Methods: We compared the effects of pioglitazone, candesartan, and their combination on cardiorenal and vascular injury, diabetes, and tissue oxidative stress in obese and type 2 diabetic db/db mice, and also examined the effects of tempol, a superoxide dismutase (SOD) mimetic, on db/db mice to define the role of oxidative stress.
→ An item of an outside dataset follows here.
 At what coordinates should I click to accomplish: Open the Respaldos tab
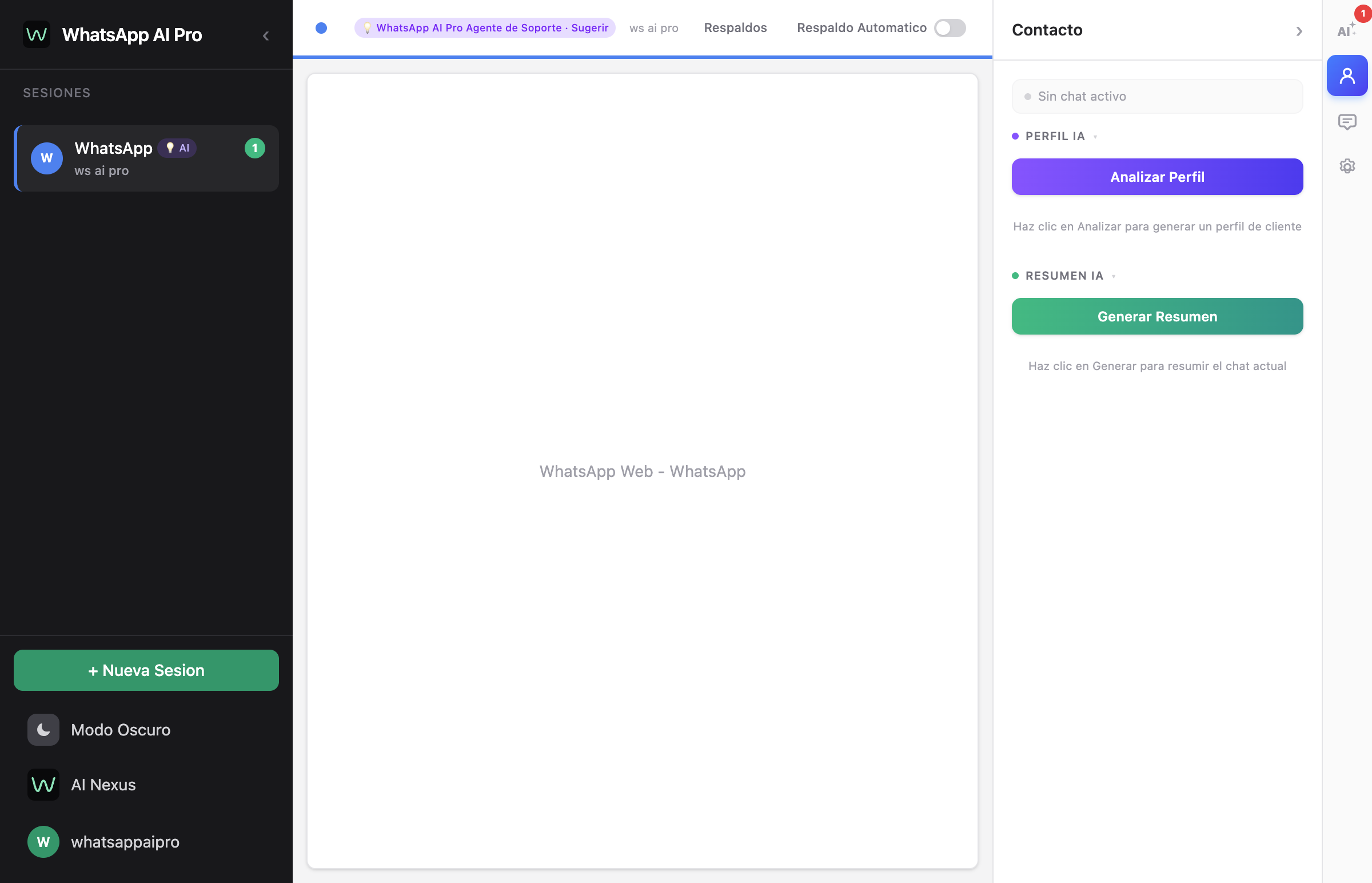[x=735, y=28]
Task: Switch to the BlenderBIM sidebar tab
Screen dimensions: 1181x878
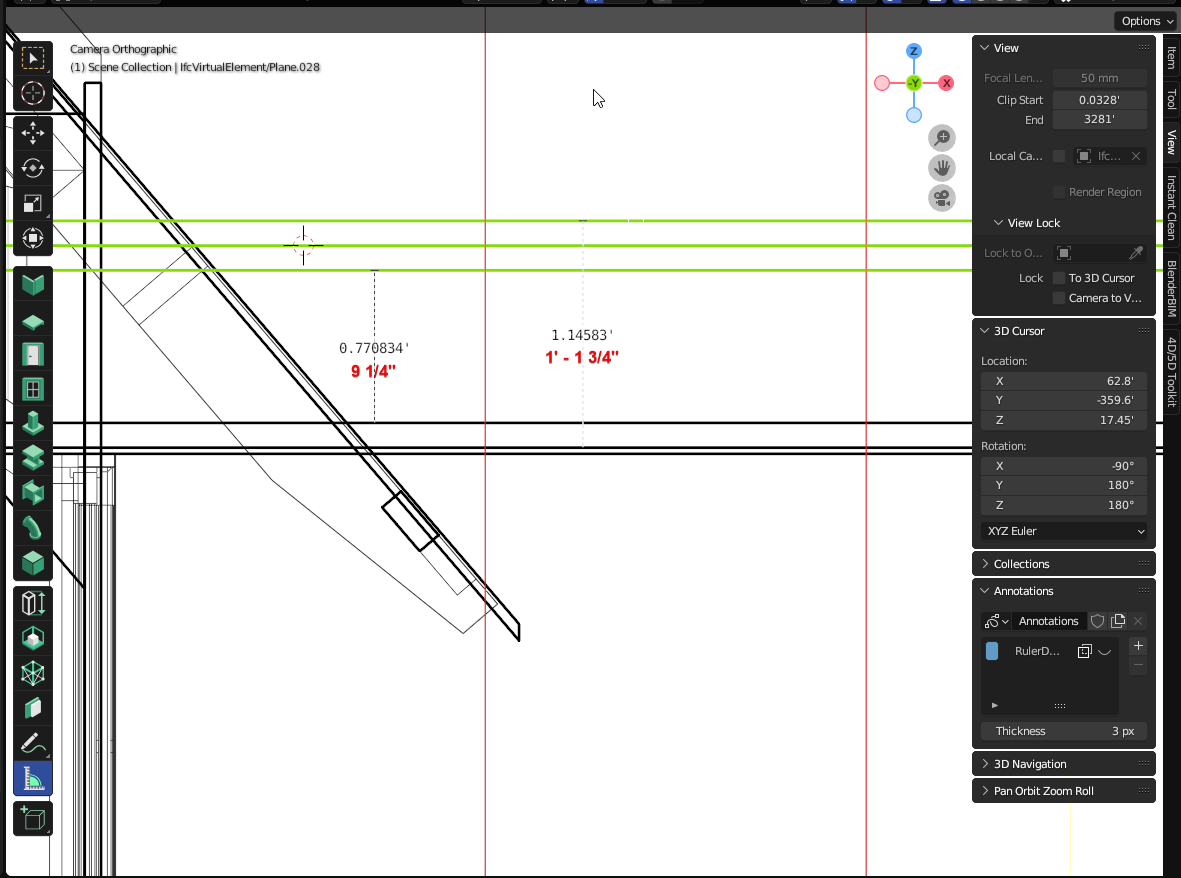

Results: The addition of candesartan to pioglitazone significantly potentiated the suppressive effects of pioglitazone on cardiac macrophage infiltration and interstitial fibrosis, and glomerular macrophage infiltration and sclerosis in db/db mice. These benefits of the combination of pioglitazone and candesartan in db/db mice were attributed to additive attenuation of cardiorenal oxidative stress, through the attenuation of NADPH oxidase or the restoration of Cu/Zn-SOD and EC-SOD. The combination of these drugs reversed vascular endothelial dysfunction in db/db mice more than either monotherapy, by causing more phosphorylation of eNOS. Candesartan slightly augmented the improvement of glucose tolerance by pioglitazone in db/db mice, and this additive effect was mediated by more attenuation of oxidative stress.
Conclusions: Our work demonstrated that candesartan significantly potentiated the protective effects of pioglitazone against cardiorenal and vascular injury, and diabetes in obese type 2 diabetic mice. Thus, the combination of pioglitazone with candesartan is potentially a promising therapeutic strategy for type 2 diabetes.